Das Bundesarbeitsgericht hat deliktische Ansprüche wegen Eingehungsbetrugs beim Abschluss des Interessenausgleichs und Sozialplans sowie wegen Verletzung eines absoluten Rechts am Arbeitsplatz abgelehnt, da es im streitgegenständlichen Fall an einer Verletzungshandlung - einem zielgerichteten rechtswidrigen Eingriff - fehle. Deshalb hat das Bundesarbeitsgericht explizit offengelassen, ob überhaupt ein Recht am Arbeitsplatz im Sinne eines räumlich-gegenständlichen Bereichs oder das Recht am Arbeitsverhältnis im Sinne eines allgemeinen Verfügungsrechts des Arbeitnehmers als absolutes Recht anzuerkennen sei.

Daten zum Auffinden von Wörtern und Elementen:
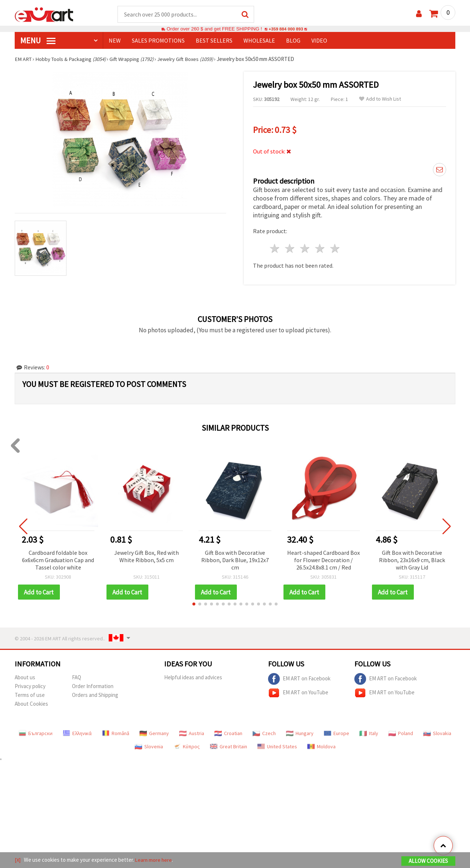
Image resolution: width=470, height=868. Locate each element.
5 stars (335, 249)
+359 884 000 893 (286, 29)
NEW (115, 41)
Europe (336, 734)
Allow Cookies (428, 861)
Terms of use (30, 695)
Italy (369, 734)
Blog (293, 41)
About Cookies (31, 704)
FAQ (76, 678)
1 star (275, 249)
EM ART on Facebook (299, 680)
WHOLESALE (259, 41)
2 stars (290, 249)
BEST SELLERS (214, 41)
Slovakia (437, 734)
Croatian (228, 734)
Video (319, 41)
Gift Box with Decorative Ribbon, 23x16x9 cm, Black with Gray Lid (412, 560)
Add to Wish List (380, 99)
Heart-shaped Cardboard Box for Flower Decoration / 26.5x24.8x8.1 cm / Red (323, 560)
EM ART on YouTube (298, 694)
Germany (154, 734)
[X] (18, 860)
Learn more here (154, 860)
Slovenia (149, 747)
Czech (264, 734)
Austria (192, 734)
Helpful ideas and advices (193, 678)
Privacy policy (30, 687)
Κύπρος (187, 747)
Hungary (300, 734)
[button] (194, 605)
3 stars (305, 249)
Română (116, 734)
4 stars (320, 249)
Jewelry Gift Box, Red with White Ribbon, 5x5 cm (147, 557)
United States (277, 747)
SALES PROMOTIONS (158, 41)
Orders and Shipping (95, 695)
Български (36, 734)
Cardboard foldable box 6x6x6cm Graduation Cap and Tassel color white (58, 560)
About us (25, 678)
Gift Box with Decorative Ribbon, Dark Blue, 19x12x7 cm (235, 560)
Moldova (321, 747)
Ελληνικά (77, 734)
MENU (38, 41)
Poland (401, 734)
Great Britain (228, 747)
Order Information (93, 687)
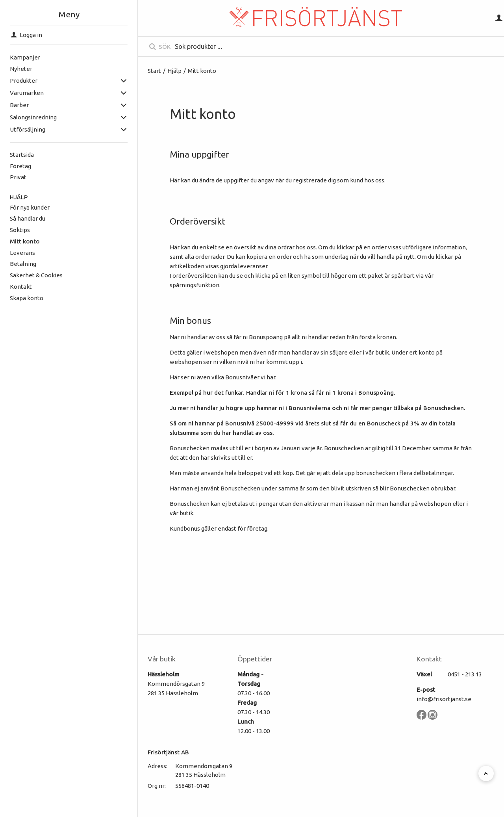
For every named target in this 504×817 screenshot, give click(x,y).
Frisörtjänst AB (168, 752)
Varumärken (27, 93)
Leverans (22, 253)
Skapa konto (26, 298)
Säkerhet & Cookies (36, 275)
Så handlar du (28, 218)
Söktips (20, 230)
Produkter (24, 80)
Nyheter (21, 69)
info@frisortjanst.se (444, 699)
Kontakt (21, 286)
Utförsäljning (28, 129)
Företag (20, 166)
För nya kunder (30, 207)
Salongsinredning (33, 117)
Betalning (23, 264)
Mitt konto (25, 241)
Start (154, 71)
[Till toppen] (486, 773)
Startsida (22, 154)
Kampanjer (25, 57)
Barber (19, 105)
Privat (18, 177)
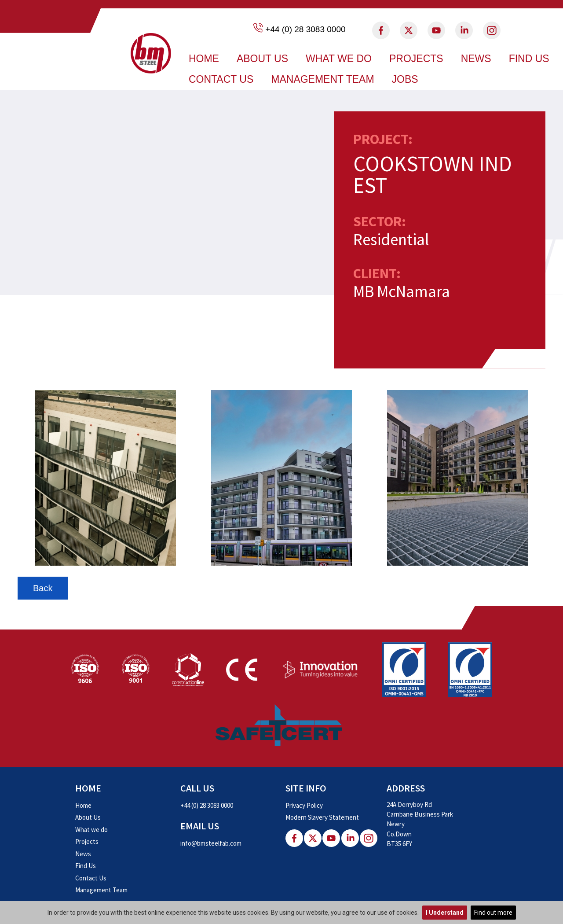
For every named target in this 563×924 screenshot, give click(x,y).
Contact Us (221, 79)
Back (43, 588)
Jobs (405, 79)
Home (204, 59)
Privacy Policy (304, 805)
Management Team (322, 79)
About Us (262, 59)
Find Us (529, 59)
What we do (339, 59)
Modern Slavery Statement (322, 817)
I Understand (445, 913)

__Kurze Aufgabe 1__.
Aus welchem Grund hat das Bundesarbeitsgericht laut dem Textauszug die deliktischen Ansprüche abgelehnt?
__Kurze Aufgabe 2__.
Führe den Textauszug über das Recht am Arbeitsplatz nach seinem letzten Satz weiter.

__Ergebnis 1__.
Im streitgegenständlichen Fall fehlte es an einer Verletzungshandlung, also an einem zielgerichteten rechtswidrigen Eingriff.

__Ergebnis 2__.
Schließlich hat das Bundesarbeitsgericht deliktische Ansprüche wegen Insolvenzverschleppung geprüft. Dabei hat das Gericht in Fortsetzung seiner sowie der zivilrechtlichen Rechtsprechung darauf hingewiesen, dass der objektive Tatbestand der Insolvenzverschleppung ein Verschulden vermutet lasse, wenn die Insolvenzreife erkennbar sei. Der Geschäftsführer könne allerdings der Darlegungs- und Beweislast dafür, dass er die objektiv bestehende Antragspflicht nicht schuldhaft verletzt habe, dadurch genügen, dass er einer ständigen Prüfungs- und Beobachtungspflicht nachgekommen sei, indem er bspw. unabhängigen, fachlich qualifizierten Rat eingeholt hat, auf den er sich verlassen durfte. Solchen Sorgfaltspflichten und Obliegenheiten seien nach der streitgegenständlichen Entscheidung die Beklagten nachgekommen, indem sie als Insolvenzberater einen Anwalt hinzugezogen haben.
Es erscheint auf den ersten Blick unüblich, dass die Haftung von Organmitgliedern vor den Arbeitsgerichten verhandelt wird. Sobald der Anspruchsinhaber ein Arbeitnehmer ist, ist dies der einschlägige Rechtsweg, der für die Organmitglieder aufgrund der fehlenden Kostenerstattung in der 1. Instanz finanzielle Risiken bedeutet. Das Bundesarbeitsgericht setzt sich sehr vertieft mit den einzelnen möglichen Haftungstatbeständen auseinander, was deutlich zeigt, dass eine Haftung der Organmitglieder theoretisch möglich ist.